Sorry for your loss. Keep your chin up and remember all the good times you had with her!!


----------



## batman (Mar 24, 2011)

Sorry for your loss..Our dogs are getting up there in years too,I'm not looking toward that day..
Take care,.


----------



## Catarafter (Mar 25, 2011)

I am very sorry for your loss. As a veterinarian I see people go through making these difficult decisions on a regular basis. It is not a fun part of the job. There is little we can say to make this difficult time easier for you.


----------



## fender66 (Mar 26, 2011)

Catarafter said:


> I am very sorry for your loss. As a veterinarian I see people go through making these difficult decisions on a regular basis. It is not a fun part of the job. There is little we can say to make this difficult time easier for you.

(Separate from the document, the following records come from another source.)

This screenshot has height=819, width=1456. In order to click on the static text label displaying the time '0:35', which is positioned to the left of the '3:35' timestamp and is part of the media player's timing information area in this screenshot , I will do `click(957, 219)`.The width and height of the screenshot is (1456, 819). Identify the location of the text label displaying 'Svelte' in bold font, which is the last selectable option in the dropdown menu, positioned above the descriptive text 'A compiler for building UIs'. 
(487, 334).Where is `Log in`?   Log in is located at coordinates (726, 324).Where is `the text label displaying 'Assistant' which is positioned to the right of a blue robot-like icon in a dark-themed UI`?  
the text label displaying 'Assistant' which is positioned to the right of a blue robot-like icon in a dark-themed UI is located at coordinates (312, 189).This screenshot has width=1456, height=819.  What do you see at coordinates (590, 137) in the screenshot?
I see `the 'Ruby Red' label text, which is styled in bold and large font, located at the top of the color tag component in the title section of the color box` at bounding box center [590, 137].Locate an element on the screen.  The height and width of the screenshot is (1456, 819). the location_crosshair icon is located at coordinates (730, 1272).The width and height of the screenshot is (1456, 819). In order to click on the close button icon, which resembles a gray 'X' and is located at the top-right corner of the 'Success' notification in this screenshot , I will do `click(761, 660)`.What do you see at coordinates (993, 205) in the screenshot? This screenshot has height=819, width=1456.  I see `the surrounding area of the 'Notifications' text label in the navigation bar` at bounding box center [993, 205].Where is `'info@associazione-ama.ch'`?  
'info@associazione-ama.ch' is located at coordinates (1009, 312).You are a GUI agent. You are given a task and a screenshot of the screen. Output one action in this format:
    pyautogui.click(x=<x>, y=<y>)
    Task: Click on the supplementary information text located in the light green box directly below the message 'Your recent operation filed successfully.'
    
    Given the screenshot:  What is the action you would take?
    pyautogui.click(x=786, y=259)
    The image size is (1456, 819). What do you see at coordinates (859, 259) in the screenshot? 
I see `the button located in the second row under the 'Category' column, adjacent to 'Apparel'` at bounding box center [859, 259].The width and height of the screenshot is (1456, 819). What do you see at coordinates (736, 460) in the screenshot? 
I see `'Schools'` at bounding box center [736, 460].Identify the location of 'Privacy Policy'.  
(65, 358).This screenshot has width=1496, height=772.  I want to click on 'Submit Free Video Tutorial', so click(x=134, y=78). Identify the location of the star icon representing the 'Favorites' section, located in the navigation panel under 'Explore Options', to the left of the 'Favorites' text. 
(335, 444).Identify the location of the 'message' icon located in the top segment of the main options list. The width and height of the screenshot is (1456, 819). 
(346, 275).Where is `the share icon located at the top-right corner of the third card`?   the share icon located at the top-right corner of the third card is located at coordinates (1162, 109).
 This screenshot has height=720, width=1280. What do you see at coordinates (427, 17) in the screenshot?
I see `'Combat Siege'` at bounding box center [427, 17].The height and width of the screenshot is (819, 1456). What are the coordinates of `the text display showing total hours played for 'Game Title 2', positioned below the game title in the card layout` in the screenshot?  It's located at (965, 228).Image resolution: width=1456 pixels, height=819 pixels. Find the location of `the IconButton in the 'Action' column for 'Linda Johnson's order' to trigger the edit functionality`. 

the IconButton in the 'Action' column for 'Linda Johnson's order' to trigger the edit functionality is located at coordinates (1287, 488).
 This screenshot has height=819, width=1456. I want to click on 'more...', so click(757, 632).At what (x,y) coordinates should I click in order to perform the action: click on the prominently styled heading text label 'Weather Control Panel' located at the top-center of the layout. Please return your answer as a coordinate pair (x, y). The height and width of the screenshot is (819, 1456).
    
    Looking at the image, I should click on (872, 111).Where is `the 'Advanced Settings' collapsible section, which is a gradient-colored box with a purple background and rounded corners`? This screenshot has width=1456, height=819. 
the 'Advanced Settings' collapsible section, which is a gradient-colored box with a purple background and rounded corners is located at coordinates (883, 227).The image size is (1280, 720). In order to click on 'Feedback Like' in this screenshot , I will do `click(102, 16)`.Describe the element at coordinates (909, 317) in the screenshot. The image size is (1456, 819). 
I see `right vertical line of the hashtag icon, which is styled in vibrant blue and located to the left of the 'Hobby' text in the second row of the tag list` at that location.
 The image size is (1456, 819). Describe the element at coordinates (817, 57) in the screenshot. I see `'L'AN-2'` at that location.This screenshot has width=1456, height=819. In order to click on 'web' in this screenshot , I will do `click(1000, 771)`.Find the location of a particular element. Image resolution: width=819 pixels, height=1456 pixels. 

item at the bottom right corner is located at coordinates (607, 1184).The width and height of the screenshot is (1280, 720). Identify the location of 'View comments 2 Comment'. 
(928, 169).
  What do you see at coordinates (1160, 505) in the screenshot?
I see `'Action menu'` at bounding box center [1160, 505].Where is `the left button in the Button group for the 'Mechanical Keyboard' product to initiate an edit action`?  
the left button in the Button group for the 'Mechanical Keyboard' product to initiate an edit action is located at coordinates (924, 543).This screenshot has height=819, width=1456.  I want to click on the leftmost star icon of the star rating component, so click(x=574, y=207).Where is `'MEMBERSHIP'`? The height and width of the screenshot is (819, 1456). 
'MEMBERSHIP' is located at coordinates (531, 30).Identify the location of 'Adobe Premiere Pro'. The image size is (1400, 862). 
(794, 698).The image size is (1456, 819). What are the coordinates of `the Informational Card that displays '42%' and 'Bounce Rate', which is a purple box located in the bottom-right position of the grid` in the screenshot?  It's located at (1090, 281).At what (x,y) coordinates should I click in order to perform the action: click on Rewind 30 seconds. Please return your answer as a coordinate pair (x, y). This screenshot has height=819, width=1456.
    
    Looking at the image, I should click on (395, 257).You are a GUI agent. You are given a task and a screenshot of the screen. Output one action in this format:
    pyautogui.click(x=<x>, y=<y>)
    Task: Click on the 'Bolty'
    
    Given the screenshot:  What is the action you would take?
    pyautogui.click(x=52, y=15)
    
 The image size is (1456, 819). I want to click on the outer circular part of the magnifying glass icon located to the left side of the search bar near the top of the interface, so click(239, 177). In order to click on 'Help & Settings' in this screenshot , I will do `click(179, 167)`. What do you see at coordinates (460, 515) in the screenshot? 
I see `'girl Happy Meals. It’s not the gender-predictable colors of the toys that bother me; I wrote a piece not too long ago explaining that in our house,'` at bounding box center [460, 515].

Good to have a resident Vet on board. We always have questions about our "fishin' buddies" and "big sweeeeetys". :LOL2:


----------



## Lazysob (Mar 27, 2011)

Don't Weep for Me

Do not stand at my grave and weep,
I am not there, I do not sleep. 
I am a thousand winds that blow.
I am the diamond glint on snow.
I am the sunlight on ripened grain.
I am the gentle autumn rain. 

When you wake in the morning hush,
I am the swift, uplifting rush 
Of quiet birds in circling flight.
I am the soft starlight at night. 

Do not stand at my grave and weep.
I am not there, I do not sleep.
(Do not stand at my grave and cry.
I am not there, I did not die!).


----------



## raven174us (Mar 28, 2011)

I'm really sorry for your loss.


----------



## Waterwings (Mar 28, 2011)

Sorry to hear of your loss.


----------